Geographically, jazz cover flourishes where jazz has deep roots and robust scenes: the United States and the United Kingdom remain central hubs, but Japan’s cafe‑culture and meticulous craft ethos, France’s chanson‑influenced jazz, and wider Europe’s vibrant scene all nurture prolific cover projects. Brazil’s rhythmic warmth, Korea’s pop‑leaning jazz cafés, and Scandinavia’s melodic elegance also contribute distinct flavors to the genre’s global palate.
For enthusiasts, a jazz cover is a conversation about how a melody can be reframed—rhythms loosened or tightened, harmonies expanded, tempo shifted, and soloing invited. It celebrates both familiarity and discovery: you hear a tune you know and then hear it again through the responsive, improvisational heart of jazz.
The seeds of the concept are old. From the outset, jazz musicians borrowed and transformed popular tunes from the Great American Songbook, Broadway shows, and film music. By the swing era of the 1930s and 40s, countless tunes—Over the Rainbow, Fly Me to the Moon, All of Me—became standards in their own right because of jazz arrangements and performances. Those early “covers” set the template: a familiar melody, a new harmonic journey, room for improvisation, and often a different groove that makes the tune feel new again. In this sense, jazz cover is deeply historical, even when modern practitioners frame it as a contemporary trend.
In recent decades, jazz covers of contemporary songs have grown into a recognizable current within the broader jazz ecosystem. Pianist and vocalist Jamie Cullum helped popularize the crossover appeal in the early 2000s by pairing pop‑oriented tunes with sparkling piano and jazz sensibilities. Norah Jones and Diana Krall followed, bringing a singer‑songwriter intimacy and lush, approachable jazz production that invited non‑jazz listeners to explore standards through familiar material. Michael Bublé’s warm, velvet‑voiced renditions similarly blurred lines between pop, traditional pop‑jazz, and classic standards. Instrumentalists—Brad Mehldau, Joshua Redman, and countless others—often reframe pop and rock tunes in sophisticated harmonic textures, offering a high‑level jazz experience around recognizable melodies.

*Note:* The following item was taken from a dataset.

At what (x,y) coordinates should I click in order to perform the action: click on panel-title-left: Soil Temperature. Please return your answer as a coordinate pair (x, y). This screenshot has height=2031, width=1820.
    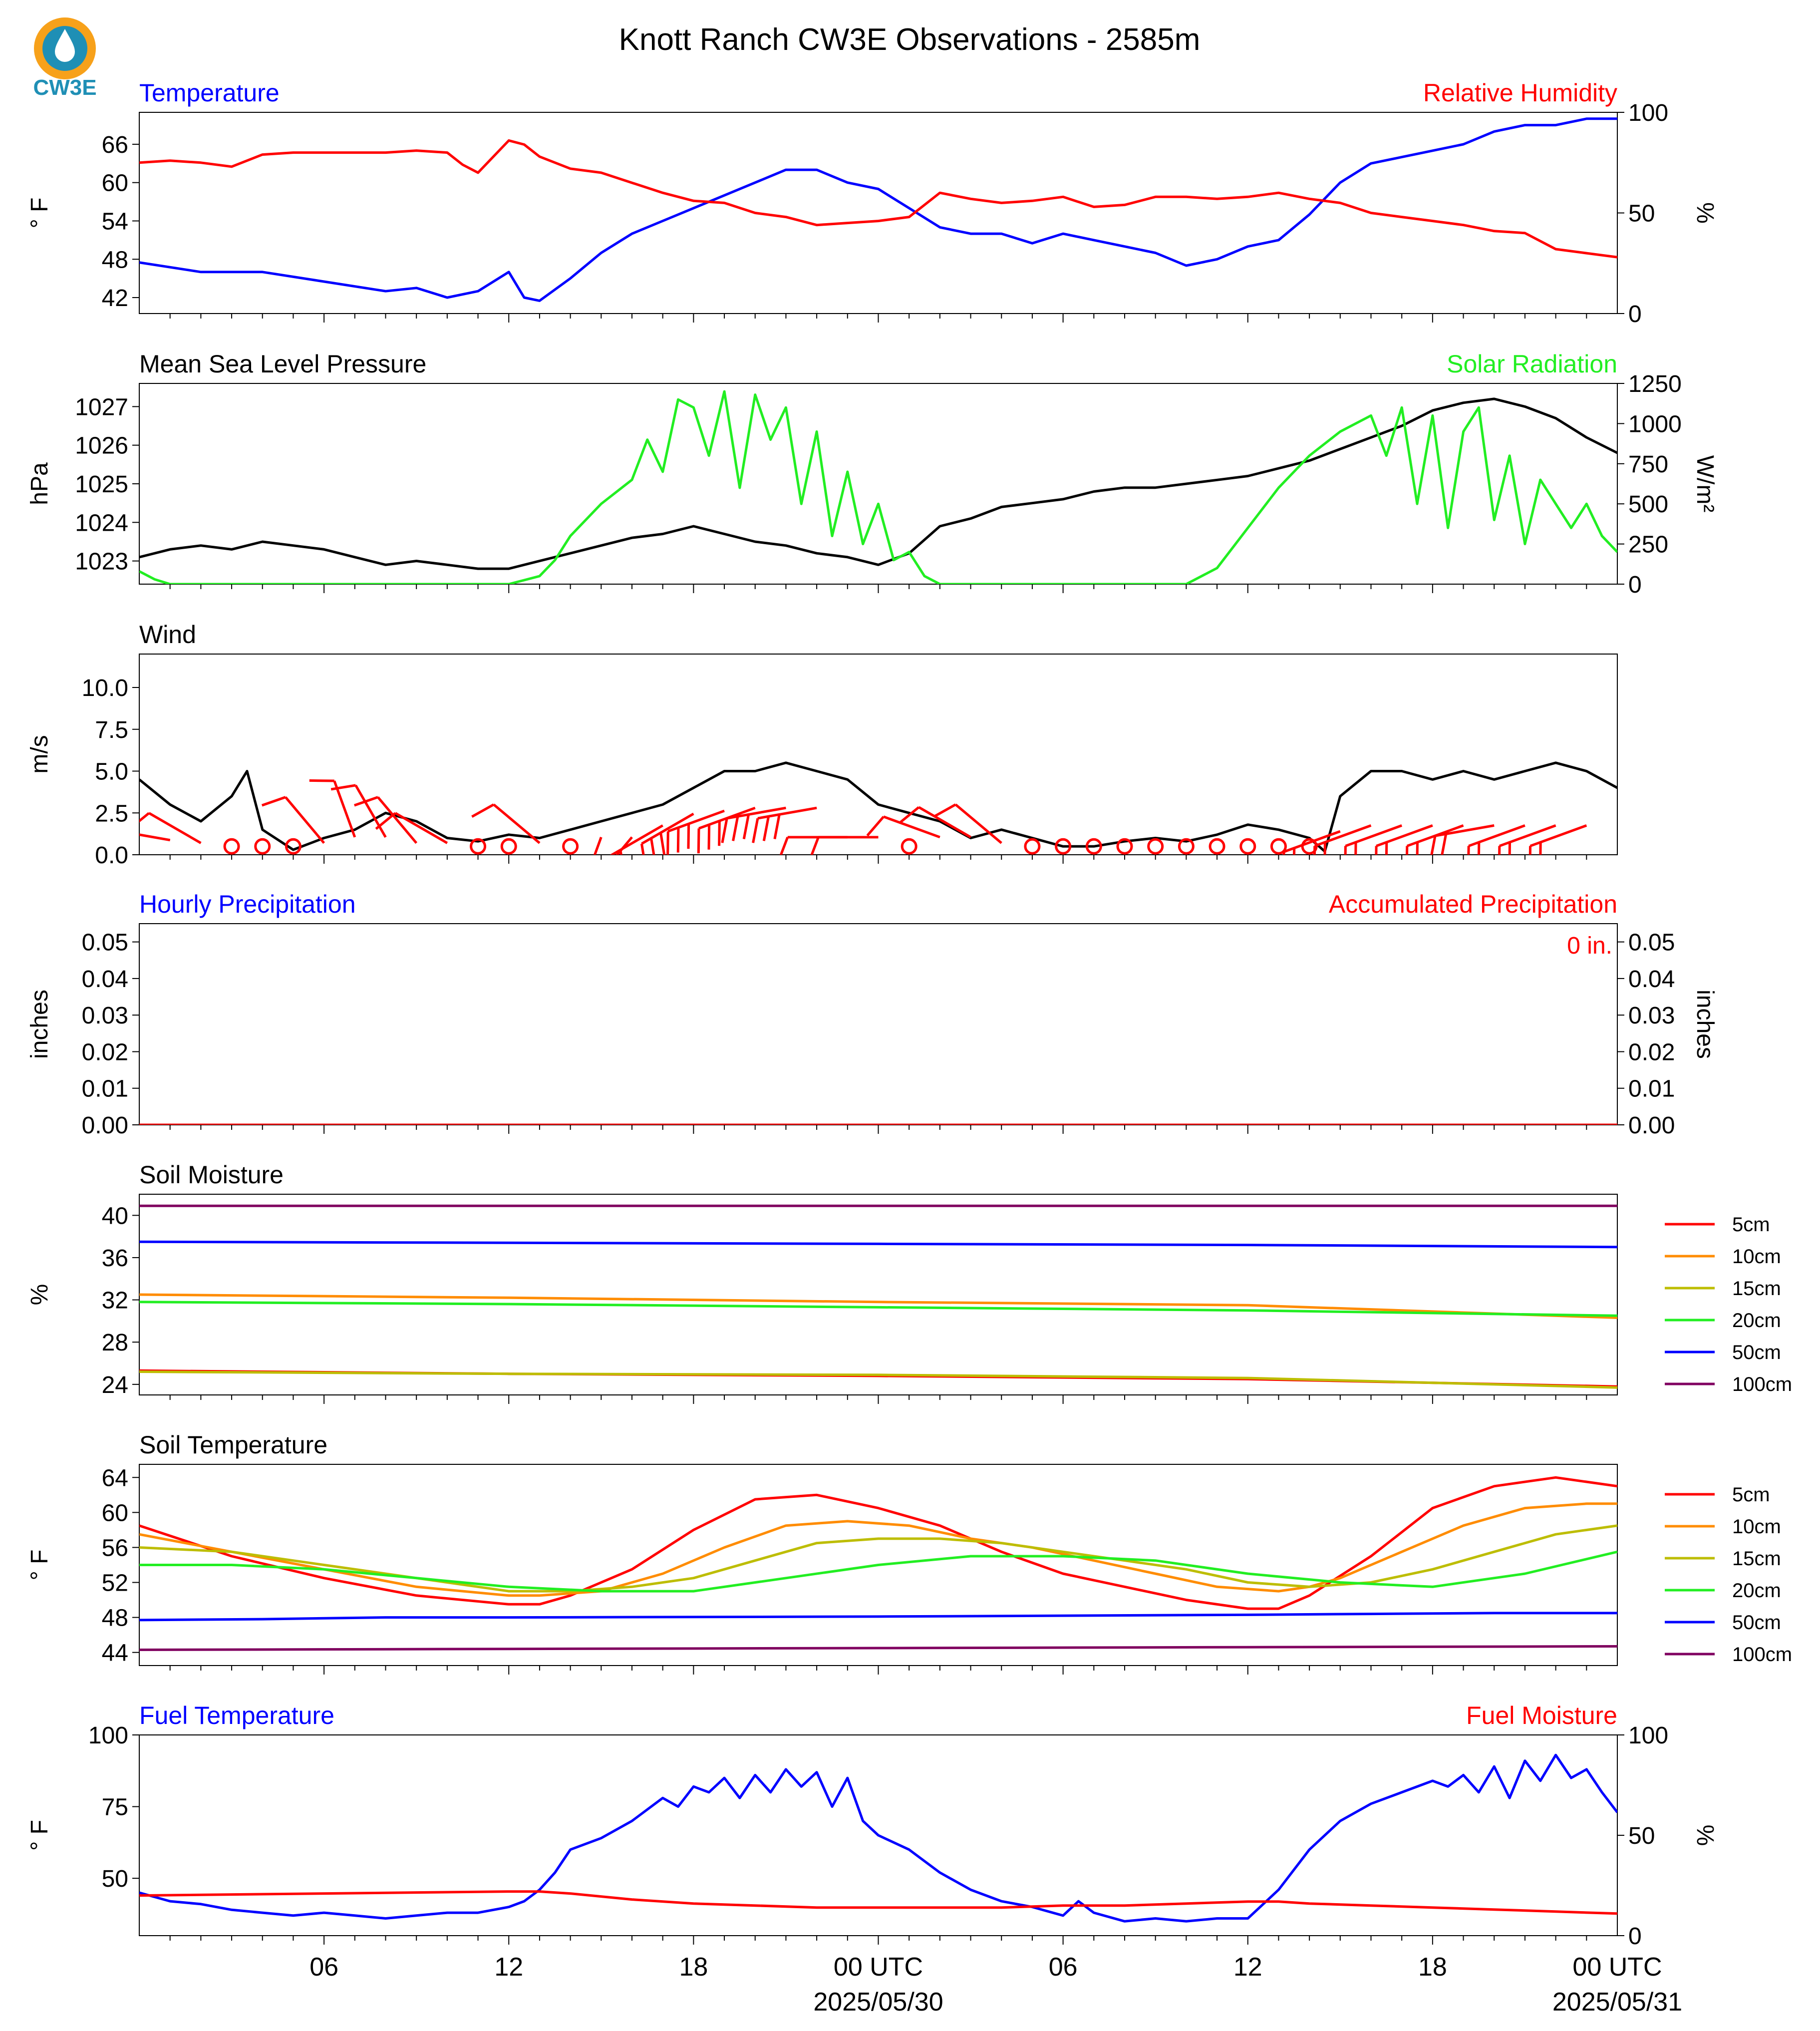
    Looking at the image, I should click on (233, 1445).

A watershed moment for the modern “jazz cover” movement was Postmodern Jukebox, founded by Scott Bradlee in 2009. The project invites contemporary pop and rock songs to be performed in vintage jazz, swing, doo‑wop, and ragtime styles, frequently with rotating ensembles and a viral video presence. Its catalog reads like a map of cross‑genre collaboration: a pop hit reinterpreted as a smoky jazz ballad, a swing‑era‑inflected take on a dance track, or a buoyant big‑band arrangement of a modern anthem. The approach has become an umbrella under which many artists—vocalists, pianists, guitarists, and big bands—experiment with familiar tunes in surprising jazz dress.
Geographically, jazz cover flourishes where jazz has deep roots and robust scenes: the United States and the United Kingdom remain central hubs, but Japan’s cafe‑culture and meticulous craft ethos, France’s chanson‑influenced jazz, and wider Europe’s vibrant scene all nurture prolific cover projects. Brazil’s rhythmic warmth, Korea’s pop‑leaning jazz cafés, and Scandinavia’s melodic elegance also contribute distinct flavors to the genre’s global palate.
For enthusiasts, a jazz cover is a conversation about how a melody can be reframed—rhythms loosened or tightened, harmonies expanded, tempo shifted, and soloing invited. It celebrates both familiarity and discovery: you hear a tune you know and then hear it again through the responsive, improvisational heart of jazz.